— Description of the task —
From the line that holds "Delete Product-details.pdf with trash icon" down to the last line of the listing below, transcribe exactly and only those lines. Leave pictures out.

[Given entries — start]

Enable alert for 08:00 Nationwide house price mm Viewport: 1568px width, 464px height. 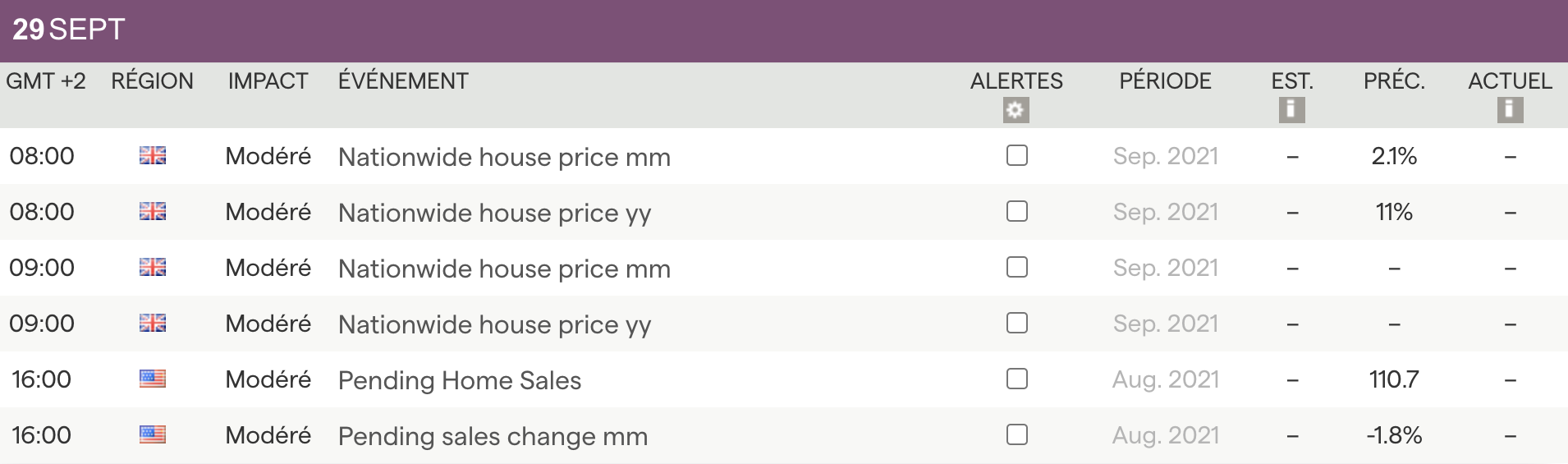coord(1016,156)
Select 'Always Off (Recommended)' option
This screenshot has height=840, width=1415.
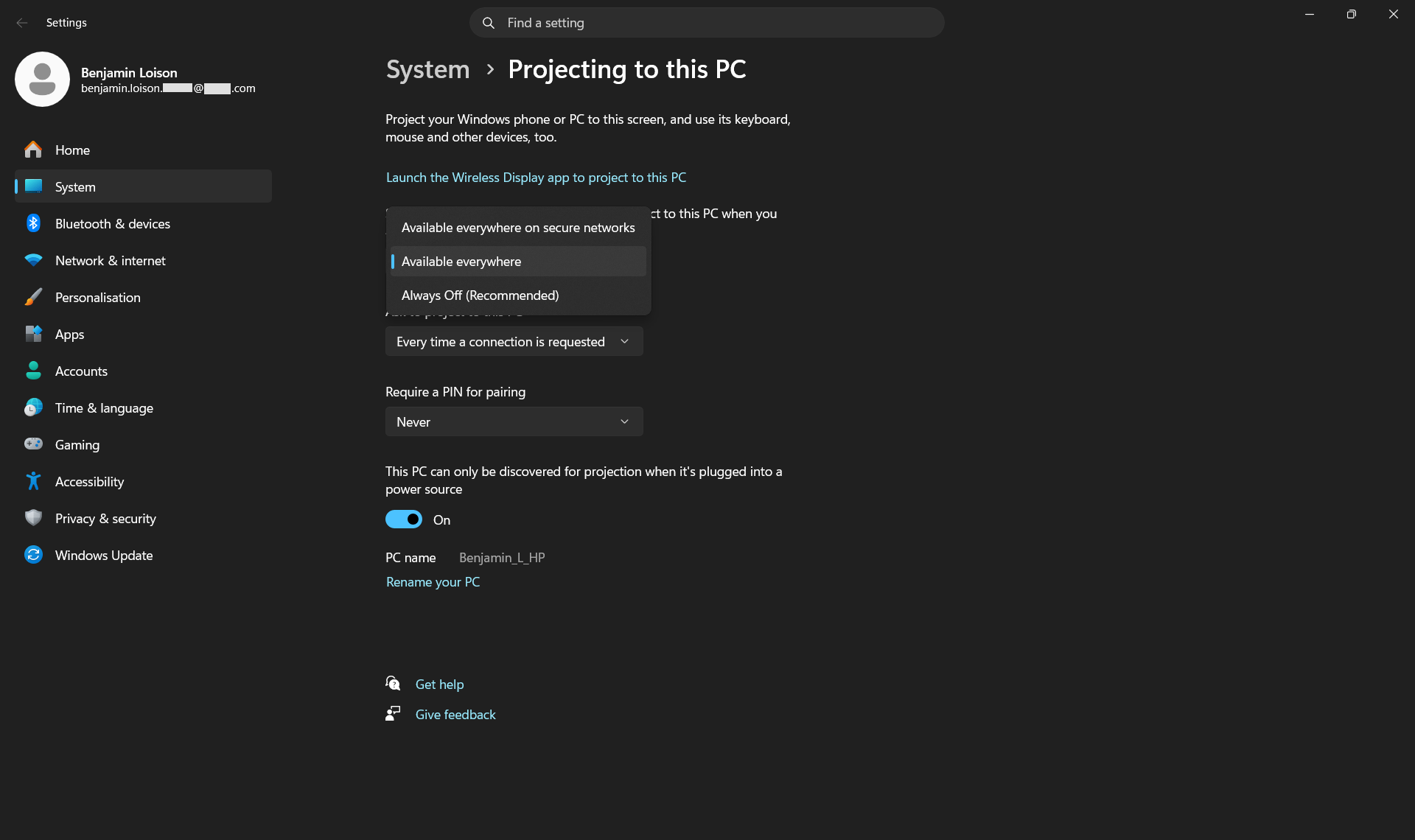pyautogui.click(x=480, y=295)
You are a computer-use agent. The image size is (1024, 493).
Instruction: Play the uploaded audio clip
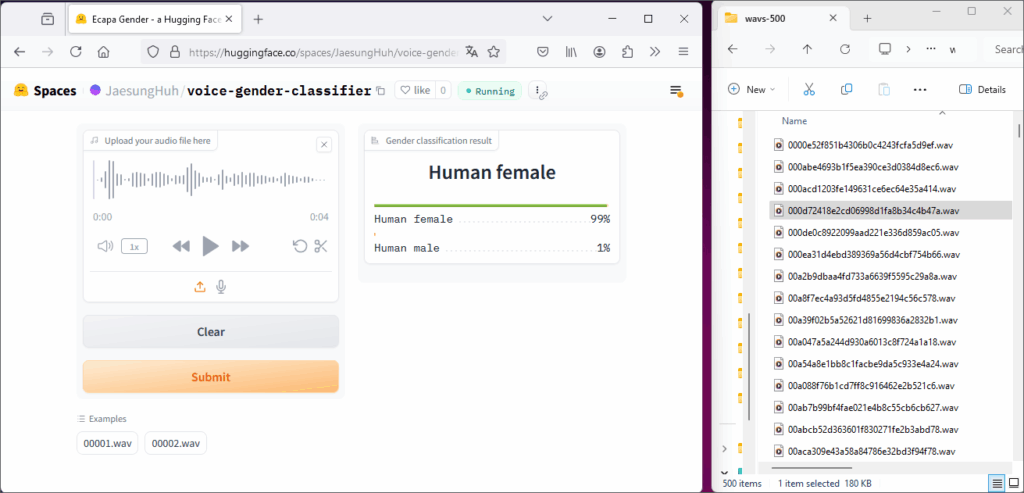click(x=210, y=246)
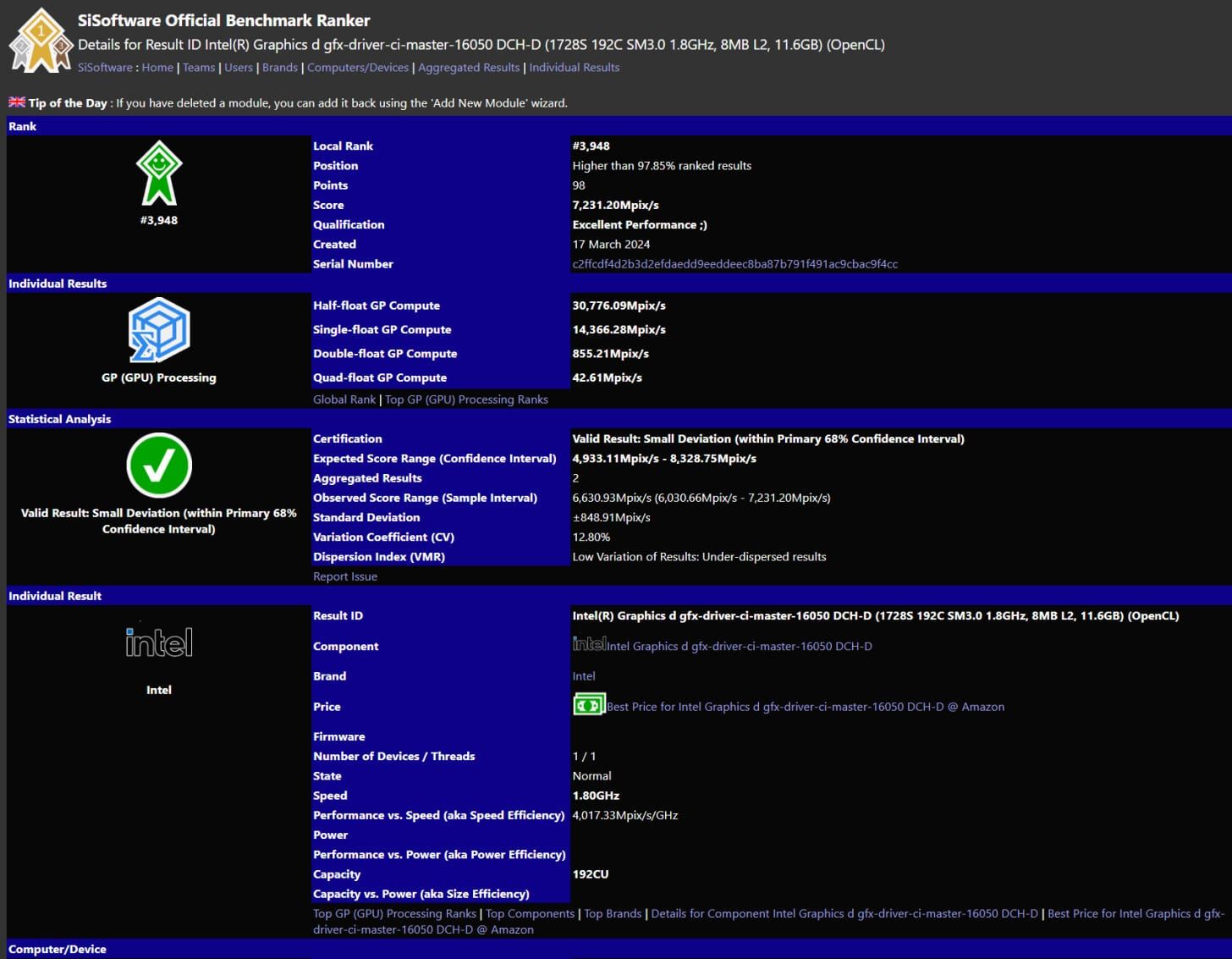Open the Top Brands link
Image resolution: width=1232 pixels, height=959 pixels.
(612, 913)
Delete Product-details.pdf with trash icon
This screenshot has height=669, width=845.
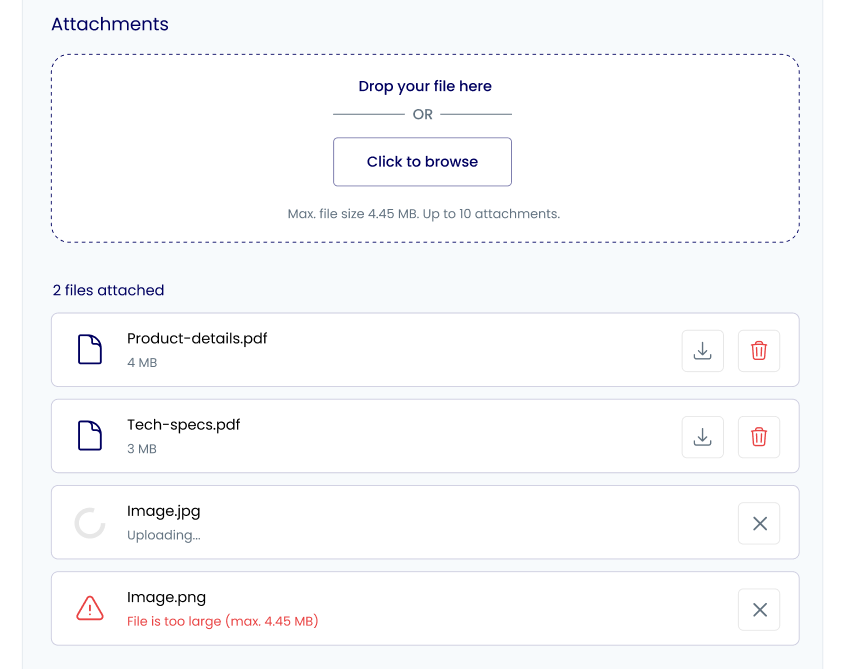[x=759, y=351]
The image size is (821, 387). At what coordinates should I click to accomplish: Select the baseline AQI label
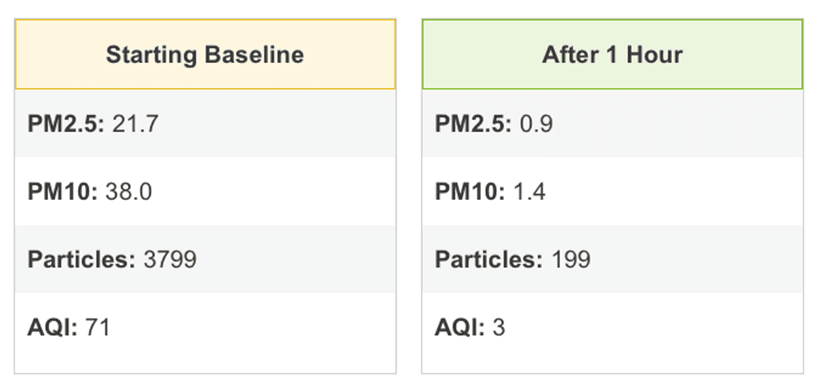click(52, 328)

[Given entries — finish]

— Finished exercise —
Delete Product-details.pdf with trash icon
This screenshot has height=669, width=845.
[x=759, y=351]
The image size is (821, 387). At what coordinates should I click to accomplish: Select the baseline AQI label
click(52, 328)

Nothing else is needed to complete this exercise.